The African Cultural & Development Association (ACDA) yesterday reissued its call for an ancestral lands commission to address concerns surrounding the allocation of African Guyanese lands, as the third day of the Commission of Inquiry (CoI) into land ownership convened yesterday.
Executive Member of the organisation Violet Jean-Baptiste told the commission that in 2007 the organisation would have penned letters to then President Bharrat Jagdeo requesting that the Government set up a commission to address the issue of African ancestral lands.
According to Jean-Baptiste, while there would have also been paid advertisements in 2007 “making our case for an ancestral lands commission. Our pleadings fell on deaf ears,”
Citing the recognition of and subsequent compensation to East Indians for their labour during the indentureship period by the British Government, she said that this was not the same for Africans who had been enslaved.

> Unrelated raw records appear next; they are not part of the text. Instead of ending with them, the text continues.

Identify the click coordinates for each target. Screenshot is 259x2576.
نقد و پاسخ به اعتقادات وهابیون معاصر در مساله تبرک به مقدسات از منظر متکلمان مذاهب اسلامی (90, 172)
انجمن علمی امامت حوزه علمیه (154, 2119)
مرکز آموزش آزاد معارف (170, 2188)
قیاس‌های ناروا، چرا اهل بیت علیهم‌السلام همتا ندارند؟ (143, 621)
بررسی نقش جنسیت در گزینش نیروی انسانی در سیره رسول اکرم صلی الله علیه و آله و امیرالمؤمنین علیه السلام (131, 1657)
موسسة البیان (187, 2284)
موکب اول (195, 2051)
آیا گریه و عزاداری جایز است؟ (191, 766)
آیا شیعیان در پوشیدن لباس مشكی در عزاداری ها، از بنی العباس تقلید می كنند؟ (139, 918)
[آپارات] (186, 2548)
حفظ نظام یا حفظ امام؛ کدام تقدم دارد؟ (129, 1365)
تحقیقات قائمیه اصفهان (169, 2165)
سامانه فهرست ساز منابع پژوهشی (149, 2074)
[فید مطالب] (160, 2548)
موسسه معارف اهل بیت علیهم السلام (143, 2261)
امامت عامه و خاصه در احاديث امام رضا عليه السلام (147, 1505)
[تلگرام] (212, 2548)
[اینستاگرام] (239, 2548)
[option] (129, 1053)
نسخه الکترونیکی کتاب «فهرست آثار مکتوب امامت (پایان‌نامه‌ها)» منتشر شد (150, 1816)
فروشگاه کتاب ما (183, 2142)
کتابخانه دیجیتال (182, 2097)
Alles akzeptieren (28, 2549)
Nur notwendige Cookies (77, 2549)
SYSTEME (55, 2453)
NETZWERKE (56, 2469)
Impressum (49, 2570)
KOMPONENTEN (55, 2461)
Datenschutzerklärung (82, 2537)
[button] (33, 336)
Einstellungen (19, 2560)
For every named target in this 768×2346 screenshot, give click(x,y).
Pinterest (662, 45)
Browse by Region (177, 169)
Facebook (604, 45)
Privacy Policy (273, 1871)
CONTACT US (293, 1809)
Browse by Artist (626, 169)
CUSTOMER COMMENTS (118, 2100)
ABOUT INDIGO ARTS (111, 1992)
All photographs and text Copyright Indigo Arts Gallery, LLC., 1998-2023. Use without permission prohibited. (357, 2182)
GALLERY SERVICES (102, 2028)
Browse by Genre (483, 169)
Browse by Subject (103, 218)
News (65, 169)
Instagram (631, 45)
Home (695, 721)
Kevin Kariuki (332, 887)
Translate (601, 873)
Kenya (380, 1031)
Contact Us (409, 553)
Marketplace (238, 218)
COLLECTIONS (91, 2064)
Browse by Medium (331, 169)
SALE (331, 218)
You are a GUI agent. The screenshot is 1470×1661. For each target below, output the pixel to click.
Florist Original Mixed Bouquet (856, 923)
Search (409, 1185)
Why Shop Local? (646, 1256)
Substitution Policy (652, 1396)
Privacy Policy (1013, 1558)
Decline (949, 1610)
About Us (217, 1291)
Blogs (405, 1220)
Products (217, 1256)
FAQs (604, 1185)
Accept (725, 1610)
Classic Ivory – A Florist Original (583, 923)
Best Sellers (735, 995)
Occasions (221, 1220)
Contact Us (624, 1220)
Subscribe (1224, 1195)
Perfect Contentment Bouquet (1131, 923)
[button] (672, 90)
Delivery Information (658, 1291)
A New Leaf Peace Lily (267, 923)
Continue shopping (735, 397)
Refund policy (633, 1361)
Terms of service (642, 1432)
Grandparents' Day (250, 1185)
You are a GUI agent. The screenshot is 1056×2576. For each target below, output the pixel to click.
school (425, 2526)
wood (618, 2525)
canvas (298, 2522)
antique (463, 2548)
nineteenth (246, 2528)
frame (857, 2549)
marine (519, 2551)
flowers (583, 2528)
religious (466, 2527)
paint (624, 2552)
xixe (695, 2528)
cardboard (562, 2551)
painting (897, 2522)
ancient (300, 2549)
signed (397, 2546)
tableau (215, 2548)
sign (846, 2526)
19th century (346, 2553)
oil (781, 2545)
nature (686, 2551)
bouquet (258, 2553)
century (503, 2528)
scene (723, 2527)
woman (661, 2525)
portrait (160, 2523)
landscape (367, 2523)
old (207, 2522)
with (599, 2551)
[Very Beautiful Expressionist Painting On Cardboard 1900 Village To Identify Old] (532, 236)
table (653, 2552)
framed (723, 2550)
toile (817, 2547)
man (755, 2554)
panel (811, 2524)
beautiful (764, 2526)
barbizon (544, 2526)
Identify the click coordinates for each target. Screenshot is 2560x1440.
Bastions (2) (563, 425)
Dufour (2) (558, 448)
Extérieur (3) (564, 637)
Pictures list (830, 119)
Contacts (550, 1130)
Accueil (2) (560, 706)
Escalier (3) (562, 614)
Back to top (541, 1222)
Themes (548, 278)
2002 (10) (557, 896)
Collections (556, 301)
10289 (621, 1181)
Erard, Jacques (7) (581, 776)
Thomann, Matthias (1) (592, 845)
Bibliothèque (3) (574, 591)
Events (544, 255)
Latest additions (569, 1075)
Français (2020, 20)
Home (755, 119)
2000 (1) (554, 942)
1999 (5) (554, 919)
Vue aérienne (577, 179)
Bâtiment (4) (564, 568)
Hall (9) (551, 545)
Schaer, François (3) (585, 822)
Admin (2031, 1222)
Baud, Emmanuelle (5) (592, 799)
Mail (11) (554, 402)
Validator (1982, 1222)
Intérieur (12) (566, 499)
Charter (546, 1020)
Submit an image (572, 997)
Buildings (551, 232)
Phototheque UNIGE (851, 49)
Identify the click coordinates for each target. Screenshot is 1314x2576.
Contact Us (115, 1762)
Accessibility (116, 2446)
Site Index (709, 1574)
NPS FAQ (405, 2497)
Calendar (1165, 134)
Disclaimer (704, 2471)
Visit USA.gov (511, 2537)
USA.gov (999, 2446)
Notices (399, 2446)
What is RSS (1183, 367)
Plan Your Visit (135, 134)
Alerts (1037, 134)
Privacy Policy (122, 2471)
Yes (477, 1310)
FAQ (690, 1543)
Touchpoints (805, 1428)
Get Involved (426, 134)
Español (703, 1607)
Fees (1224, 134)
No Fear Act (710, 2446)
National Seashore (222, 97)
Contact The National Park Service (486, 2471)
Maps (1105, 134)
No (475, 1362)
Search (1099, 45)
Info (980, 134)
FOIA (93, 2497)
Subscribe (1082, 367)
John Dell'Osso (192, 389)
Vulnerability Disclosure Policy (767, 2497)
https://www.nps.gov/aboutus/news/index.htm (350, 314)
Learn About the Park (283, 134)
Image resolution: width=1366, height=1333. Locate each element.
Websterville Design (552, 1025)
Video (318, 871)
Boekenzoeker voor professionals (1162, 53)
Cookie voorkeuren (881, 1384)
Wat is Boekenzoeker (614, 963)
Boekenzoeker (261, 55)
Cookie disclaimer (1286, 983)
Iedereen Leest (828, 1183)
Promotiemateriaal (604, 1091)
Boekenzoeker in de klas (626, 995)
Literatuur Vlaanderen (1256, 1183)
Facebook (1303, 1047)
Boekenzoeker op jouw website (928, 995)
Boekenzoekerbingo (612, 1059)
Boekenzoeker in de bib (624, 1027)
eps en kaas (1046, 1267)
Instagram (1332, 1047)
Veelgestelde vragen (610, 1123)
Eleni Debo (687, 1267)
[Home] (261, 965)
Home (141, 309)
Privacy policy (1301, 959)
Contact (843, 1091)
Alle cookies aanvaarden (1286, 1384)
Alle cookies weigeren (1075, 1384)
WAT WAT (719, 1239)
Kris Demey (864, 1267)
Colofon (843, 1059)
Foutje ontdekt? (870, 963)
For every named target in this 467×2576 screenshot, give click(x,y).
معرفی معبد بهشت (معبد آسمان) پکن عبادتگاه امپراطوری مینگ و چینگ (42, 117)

“There is no legislation granting land to freed Africans in Guyana. However, there is recognition that land compensation, as an issue for Africans is outstanding,” she said.
Towards this end, the geologist said that the organisation “expects that this land CoI will make every effort to correct this historical injustice and recommend land justice to the people of African descent in Guyana.”
Among some of the expectations the organisation has for the inquiry is the complete audit of land ownership and acquisition of land that was historically owned by formerly enslaved Africans.
Additionally, Jean-Baptiste told the commission that the primary issue surrounds the locations and extent of land purchased.
In this regard, she stated that a record must be established of all land purchases and the extent of the area purchased.
A detailed review of what constitutes “state land” is also one of the expectations the group expects will come out of the land inquiry. “…with special emphasis on lands lost to the descendants of freed enslaved Africans without proper exercising by the state of eminent domain.”
In her testimony, Jean-Baptiste also stated that places such as Parade Ground and Promenade Gardens, “lands on which enslaved African blood was shed in revolts…” should be identified and earmarked as sacred African ancestral land.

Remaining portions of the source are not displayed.